Planet Indonesia is Scaling Up: Phase 1 of the Darwin Initiative

To scale-up up a program and expand impact-driven model takes a lot of work.

For the past two years, our coastal team had been implementing the pilot project of our programs and services to the coastal village of Sungai Nibung situated in the threatened mangrove forests of West Kalimantan.

Although our program has originally been utilised in rainforests, we always believed through experience that our socio-economically conscious approach to conservation could be applied to a variety of settings and for a variety of conservation agendas. Because of that, in 2016 we decided to rigorously test our model in both a terrestrial rainforest site and a coastal mangrove forest.

The pilot in the coastal regions of West Kalimantan made that belief a proven reality.

In Sungai Nibung 200 households enrolled to receive business and literacy services, and in the two-year period, the village fisheries experienced a 100% increase in harvest form period closures. This translates to roughly 5,000 hectares of mangrove forests protected through our Conservation Cooperative approach. 

With new funding awarded to us by the UK Government through the Darwin Initiative we will have the resources to scale up that success to reach an additional 600 households and 10,000 hectares through 6 more villages.

This is what we launched earlier this month when Oceanwise Australia joined us to survey the mangrove forests around Sungai Nibung.

It isn’t an easy journey. Rural communities have a history of being exploited and gaining their trust can be a delicate endeavour, especially when you’re asking them to attempt new natural resource management methods.  

The concept works like this.

Ecosystems can become dilapidated from overfishing. This not only throws the environment out of balance, it leaves the community that depend on these natural resources for food and money at a loss.

The village of Sungai Nibung, pictured here, relies on fishing and the surrounding environment for food and economic stability.

The village of Sungai Nibung, pictured here, relies on fishing and the surrounding environment for food and economic stability.

This causes an ecosystem collapse and as villages experience decreased harvest rates from the ocean, they turn to other activities like illegal logging or selling their forests to monoculture oil palm and logging companies.

The long-term solution is to ensure that those natural resources can be relied upon for generations to come by engaging communities in conservation.

To do this, our method uses temporary closures which work by periodically banning fishing and usage of an area during set months to allow the population to restore itself and mature.

Sungai Nibung was the first coastal village our fisheries team tried to convince that the temporary closure system could restore crab, fish, and shrimp populations while protecting important forests. 

After engaging in numerous meetings and discussions the village leader decided to implement their first crab closure during the months of October 2017 – January 2018 

We conducted intensive monitoring, lead by local villagers who we trained in research methods. Our local heroes spent weeks collecting harvest data at landing sites and speaking with villagers about their harvests to get hard results regarding the effectiveness of these methods.

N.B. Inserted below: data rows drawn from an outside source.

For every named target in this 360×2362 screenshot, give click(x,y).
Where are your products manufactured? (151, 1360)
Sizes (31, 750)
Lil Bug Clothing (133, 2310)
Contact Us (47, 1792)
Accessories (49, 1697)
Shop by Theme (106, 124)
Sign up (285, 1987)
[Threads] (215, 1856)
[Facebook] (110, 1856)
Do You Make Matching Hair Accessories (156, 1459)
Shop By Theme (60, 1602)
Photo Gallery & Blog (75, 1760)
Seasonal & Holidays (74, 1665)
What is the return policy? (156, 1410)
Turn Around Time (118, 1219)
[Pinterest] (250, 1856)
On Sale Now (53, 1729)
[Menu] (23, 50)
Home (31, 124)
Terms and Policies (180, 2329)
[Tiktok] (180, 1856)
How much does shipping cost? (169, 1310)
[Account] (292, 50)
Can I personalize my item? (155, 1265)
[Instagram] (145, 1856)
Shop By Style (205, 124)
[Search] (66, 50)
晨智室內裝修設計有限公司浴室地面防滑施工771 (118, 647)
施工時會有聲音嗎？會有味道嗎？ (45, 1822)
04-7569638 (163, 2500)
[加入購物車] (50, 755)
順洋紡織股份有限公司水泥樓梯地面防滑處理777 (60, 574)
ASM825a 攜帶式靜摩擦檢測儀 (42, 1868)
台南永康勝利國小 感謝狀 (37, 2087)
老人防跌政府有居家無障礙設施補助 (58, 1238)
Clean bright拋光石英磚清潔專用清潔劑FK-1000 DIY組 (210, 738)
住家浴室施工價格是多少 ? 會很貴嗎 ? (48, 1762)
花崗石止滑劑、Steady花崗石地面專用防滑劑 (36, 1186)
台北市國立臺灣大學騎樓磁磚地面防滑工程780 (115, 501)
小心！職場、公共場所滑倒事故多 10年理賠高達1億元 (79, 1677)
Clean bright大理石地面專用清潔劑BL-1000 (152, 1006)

Afterwards our team went back to ask them to make it a permanent practice, armed with our results which showed that on average fishermen caught 2x more crabs and fish in rivers closed vs rivers not closed but the village leader had already decided to implement another closure between the months of May and July.

Now, they are currently planning for their third closure which will take place between November 2018 – February 2019.

“[The village] sees the results, you don’t have to convince us anymore.” said the leader of the Conservation Cooperative Planet Indonesia.

To explain in hard numbers, that 100% increase in harvest means the average monthly income was just USD 80 before the closure and after the closure - that figure now exceeds USD 200.

This isn’t a fishing method we came up with, it’s a traditional one that was practiced in that area and had been lost due to a variety of social factors. It demonstrated to the community that if their environment thrives, then they’ll blossom with it.

A fisherman sifting through his catch of the day in the ports of Sungai Nibung.

A fisherman sifting through his catch of the day in the ports of Sungai Nibung.

We also have implemented literacy programs, financial literacy training, and have created Village level savings and loans programs to improve economic security. These programs uplift the community who in turn protect the surrounding mangrove forests and ecosystems.

In the next 3 years, we will also implement our new Community Health Program. This will focus on improving access to reproductive services, family planning, and conducting trainings on nutrition and diet for villages who struggle to have access to anything besides fish and rice.

On the 4th of September, we held a meeting with all 7 coastal villages who would benefit from our services to show them the results of our pilot project in Sungai Nibung and ask them if they would like to join.

Based on our results, all 7 villages made a pledge to enrol in our programs and services.

Together, these villages are now talking about creating a Locally Managed Marine Area, which is a landscape wide agreement that utilizes a number of zonation and management techniques to restore forests, improve food security, and ensure that their natural homes will be around for generations to come.